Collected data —
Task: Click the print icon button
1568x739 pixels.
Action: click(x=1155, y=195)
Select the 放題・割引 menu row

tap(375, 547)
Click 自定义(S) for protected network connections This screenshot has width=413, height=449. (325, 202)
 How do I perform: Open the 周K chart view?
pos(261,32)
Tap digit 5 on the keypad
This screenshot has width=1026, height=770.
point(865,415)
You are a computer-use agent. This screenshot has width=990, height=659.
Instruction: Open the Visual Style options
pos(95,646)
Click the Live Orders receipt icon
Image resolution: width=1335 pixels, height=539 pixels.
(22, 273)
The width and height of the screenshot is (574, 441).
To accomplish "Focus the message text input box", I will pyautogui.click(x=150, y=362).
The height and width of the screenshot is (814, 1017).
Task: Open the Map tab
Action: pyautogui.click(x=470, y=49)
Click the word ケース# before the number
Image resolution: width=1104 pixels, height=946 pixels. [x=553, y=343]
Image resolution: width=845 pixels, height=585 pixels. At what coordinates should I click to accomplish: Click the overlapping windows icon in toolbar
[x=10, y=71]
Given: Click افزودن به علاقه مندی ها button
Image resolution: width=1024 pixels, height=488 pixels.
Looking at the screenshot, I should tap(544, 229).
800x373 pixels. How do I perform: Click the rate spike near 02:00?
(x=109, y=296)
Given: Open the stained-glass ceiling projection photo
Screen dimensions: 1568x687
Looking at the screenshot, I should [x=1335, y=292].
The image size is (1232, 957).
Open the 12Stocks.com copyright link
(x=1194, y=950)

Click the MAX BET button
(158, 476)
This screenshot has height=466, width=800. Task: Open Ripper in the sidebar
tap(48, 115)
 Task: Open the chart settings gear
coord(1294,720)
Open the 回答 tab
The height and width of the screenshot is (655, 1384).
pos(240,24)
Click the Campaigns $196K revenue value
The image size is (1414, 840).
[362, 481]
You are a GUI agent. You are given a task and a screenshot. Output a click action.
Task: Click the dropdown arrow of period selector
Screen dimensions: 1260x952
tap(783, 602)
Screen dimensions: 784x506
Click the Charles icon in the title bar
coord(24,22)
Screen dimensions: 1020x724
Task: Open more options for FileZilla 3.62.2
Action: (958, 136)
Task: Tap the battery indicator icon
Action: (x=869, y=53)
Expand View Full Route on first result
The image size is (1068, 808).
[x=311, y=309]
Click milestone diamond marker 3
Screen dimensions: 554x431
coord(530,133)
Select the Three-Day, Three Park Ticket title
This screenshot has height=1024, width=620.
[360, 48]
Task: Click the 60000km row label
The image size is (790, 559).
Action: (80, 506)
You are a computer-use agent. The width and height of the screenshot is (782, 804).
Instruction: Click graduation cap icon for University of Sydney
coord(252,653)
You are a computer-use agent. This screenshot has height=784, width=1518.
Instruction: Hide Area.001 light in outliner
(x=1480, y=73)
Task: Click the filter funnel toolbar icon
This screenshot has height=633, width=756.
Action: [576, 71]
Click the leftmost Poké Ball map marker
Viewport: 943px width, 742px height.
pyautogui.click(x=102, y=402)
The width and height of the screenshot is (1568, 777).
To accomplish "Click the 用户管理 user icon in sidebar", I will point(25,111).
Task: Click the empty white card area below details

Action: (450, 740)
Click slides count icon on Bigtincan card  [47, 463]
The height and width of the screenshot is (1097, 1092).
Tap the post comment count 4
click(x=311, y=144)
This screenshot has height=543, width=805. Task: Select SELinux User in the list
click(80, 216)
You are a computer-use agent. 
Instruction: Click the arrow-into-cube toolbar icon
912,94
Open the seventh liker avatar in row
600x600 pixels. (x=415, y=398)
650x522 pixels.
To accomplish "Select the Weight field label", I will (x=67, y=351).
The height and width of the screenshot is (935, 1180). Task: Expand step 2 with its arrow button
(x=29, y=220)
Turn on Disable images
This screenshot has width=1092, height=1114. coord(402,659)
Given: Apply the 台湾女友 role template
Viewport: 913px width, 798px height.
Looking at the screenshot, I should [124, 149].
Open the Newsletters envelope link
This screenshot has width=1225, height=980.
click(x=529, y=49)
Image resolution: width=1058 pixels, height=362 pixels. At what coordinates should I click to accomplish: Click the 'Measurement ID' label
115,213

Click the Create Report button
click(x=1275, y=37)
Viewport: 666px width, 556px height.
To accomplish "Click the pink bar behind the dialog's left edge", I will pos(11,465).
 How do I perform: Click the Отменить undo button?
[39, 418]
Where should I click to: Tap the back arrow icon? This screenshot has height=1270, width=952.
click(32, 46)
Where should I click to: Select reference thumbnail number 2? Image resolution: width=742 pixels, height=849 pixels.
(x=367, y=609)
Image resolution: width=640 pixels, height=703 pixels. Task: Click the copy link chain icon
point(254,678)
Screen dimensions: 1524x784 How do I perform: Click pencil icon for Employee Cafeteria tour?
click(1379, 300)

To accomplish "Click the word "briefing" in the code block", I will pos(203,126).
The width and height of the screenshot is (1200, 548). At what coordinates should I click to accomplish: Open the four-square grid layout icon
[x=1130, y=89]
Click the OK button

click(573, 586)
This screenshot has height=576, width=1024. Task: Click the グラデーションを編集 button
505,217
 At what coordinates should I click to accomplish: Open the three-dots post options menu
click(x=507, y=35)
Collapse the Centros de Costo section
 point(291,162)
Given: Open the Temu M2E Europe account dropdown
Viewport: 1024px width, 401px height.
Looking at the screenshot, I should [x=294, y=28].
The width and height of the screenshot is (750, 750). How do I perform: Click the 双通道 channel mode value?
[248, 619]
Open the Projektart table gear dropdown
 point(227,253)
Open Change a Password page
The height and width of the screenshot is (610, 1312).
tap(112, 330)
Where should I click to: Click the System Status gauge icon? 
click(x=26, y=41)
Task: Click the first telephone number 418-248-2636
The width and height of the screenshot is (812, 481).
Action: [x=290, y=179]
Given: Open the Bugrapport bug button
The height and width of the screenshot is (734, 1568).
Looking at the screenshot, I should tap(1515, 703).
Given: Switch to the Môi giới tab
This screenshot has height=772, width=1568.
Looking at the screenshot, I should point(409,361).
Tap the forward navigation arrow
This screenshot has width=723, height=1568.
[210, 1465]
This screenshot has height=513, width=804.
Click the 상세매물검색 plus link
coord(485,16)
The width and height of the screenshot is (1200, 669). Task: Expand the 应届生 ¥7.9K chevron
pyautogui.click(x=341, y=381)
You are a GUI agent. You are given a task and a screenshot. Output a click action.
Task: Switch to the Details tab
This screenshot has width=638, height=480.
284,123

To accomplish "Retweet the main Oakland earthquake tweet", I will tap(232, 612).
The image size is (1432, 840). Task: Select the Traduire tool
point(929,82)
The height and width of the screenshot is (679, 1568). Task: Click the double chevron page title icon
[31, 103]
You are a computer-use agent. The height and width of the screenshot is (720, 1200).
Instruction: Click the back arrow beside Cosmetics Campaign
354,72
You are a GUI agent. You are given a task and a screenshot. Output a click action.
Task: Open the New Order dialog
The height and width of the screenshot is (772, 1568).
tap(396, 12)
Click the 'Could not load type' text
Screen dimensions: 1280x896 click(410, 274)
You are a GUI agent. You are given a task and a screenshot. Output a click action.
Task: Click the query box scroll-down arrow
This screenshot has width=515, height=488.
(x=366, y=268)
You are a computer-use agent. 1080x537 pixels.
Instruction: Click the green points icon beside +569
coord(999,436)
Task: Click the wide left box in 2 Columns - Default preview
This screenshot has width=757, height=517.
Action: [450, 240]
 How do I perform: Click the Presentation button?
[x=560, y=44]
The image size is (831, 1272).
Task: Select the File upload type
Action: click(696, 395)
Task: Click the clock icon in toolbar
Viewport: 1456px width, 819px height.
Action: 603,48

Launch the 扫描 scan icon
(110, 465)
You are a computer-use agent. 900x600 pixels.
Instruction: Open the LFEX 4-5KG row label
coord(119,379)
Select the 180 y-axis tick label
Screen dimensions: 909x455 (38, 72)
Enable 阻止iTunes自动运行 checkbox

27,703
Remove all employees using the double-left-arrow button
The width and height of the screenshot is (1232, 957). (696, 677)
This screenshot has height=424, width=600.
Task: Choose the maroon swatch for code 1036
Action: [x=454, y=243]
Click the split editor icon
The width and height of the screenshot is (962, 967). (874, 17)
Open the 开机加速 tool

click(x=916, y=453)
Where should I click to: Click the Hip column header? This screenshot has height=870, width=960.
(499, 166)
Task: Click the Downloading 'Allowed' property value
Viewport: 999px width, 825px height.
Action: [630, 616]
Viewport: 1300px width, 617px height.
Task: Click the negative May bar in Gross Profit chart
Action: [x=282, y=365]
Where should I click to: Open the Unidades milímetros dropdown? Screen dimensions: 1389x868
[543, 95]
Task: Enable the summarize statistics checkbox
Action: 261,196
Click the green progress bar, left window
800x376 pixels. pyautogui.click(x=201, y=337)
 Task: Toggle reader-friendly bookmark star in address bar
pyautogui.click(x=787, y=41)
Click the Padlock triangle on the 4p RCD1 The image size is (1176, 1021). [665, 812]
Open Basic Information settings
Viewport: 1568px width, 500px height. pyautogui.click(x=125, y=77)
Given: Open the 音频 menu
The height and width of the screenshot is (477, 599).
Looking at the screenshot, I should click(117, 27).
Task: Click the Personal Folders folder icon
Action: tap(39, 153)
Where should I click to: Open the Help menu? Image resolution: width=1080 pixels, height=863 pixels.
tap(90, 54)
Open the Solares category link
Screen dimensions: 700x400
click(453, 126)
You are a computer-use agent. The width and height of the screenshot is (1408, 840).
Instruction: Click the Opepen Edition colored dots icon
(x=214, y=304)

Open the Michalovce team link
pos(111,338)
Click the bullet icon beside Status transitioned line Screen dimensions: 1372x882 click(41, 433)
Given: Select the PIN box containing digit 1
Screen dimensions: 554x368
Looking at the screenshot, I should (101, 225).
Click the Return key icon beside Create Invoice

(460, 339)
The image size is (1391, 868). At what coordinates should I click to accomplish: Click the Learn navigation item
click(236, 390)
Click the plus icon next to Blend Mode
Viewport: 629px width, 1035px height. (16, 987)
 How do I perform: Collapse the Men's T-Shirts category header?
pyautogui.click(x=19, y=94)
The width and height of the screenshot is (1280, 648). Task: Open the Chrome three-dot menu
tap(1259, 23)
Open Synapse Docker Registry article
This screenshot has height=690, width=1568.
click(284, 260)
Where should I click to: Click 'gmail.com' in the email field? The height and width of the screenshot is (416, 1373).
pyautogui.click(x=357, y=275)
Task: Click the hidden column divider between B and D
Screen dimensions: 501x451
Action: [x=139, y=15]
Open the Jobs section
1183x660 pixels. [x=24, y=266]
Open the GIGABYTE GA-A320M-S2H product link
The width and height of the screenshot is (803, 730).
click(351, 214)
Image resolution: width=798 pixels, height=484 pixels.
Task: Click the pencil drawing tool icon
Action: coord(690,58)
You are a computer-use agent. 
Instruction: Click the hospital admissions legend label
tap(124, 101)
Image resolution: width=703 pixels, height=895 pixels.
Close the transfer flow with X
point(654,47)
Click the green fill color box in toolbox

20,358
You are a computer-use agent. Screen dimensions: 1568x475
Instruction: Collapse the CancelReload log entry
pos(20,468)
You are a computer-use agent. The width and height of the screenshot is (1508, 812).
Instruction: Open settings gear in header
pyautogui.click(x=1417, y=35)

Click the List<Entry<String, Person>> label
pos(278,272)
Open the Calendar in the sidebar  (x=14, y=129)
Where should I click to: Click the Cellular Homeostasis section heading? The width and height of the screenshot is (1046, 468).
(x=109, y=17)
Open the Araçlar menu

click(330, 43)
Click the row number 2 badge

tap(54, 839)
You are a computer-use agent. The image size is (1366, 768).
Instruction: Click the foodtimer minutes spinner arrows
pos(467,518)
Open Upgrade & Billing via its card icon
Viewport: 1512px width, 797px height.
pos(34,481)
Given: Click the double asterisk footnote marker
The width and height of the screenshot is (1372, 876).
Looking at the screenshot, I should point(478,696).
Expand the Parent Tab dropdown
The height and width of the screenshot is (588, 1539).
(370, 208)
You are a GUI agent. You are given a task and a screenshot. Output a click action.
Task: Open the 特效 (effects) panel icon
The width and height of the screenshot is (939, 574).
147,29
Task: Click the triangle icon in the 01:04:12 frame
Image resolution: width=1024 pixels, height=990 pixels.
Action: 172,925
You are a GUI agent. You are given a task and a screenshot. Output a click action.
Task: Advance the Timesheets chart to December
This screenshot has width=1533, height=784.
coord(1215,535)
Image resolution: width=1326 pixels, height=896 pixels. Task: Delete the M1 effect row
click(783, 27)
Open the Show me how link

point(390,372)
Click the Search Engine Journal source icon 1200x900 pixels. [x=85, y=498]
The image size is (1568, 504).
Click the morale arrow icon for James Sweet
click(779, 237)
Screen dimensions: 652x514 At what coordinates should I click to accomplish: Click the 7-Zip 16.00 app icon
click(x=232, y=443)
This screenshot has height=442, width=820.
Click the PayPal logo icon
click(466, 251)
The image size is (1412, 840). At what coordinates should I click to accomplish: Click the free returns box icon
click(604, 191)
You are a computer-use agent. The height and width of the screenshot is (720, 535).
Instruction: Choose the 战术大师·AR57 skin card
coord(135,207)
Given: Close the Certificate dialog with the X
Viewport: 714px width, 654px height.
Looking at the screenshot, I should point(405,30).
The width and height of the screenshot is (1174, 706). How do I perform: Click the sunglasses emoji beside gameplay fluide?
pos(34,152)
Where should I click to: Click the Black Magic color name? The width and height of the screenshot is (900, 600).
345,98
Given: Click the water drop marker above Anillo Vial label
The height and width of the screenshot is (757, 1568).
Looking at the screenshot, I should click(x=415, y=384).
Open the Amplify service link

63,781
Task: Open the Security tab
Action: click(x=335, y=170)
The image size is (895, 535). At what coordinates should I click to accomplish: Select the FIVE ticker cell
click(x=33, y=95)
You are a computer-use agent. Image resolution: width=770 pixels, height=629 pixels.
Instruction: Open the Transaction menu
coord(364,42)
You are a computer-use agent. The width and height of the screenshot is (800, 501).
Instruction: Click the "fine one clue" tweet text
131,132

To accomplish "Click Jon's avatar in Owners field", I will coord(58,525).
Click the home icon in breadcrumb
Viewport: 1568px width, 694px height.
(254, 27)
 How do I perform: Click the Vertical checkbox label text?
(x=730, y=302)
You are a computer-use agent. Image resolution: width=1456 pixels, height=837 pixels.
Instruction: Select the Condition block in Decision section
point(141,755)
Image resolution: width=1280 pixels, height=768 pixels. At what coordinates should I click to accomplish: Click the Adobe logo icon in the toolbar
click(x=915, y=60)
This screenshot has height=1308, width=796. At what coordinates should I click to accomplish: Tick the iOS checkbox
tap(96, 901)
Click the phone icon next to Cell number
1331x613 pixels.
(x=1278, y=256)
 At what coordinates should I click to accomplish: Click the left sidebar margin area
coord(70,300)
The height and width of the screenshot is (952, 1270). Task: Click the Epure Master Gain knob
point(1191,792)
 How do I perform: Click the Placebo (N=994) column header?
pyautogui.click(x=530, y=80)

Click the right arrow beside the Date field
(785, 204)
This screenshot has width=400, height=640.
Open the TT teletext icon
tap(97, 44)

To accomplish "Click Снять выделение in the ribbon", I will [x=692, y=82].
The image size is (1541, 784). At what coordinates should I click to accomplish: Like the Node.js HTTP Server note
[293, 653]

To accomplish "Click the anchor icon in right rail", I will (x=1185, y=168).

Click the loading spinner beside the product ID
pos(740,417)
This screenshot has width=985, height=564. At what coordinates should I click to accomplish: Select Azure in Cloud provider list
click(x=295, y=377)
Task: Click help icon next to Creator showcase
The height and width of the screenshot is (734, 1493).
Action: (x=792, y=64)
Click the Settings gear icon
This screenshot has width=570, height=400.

ASSIGNED TASK — One inclusive range is required: first line of the data through the line containing "Given: Click افزودن به علاقه مندی ها button". Set it down exactly and output nothing else.

TASK OUTPUT —
Task: Click the print icon button
1568x739 pixels.
Action: click(x=1155, y=195)
Select the 放題・割引 menu row

tap(375, 547)
Click 自定义(S) for protected network connections This screenshot has width=413, height=449. (325, 202)
 How do I perform: Open the 周K chart view?
pos(261,32)
Tap digit 5 on the keypad
This screenshot has width=1026, height=770.
point(865,415)
You are a computer-use agent. This screenshot has width=990, height=659.
Instruction: Open the Visual Style options
pos(95,646)
Click the Live Orders receipt icon
Image resolution: width=1335 pixels, height=539 pixels.
(22, 273)
The width and height of the screenshot is (574, 441).
To accomplish "Focus the message text input box", I will pyautogui.click(x=150, y=362).
The height and width of the screenshot is (814, 1017).
Task: Open the Map tab
Action: pyautogui.click(x=470, y=49)
Click the word ケース# before the number
Image resolution: width=1104 pixels, height=946 pixels. [x=553, y=343]
Image resolution: width=845 pixels, height=585 pixels. At what coordinates should I click to accomplish: Click the overlapping windows icon in toolbar
[x=10, y=71]
Given: Click افزودن به علاقه مندی ها button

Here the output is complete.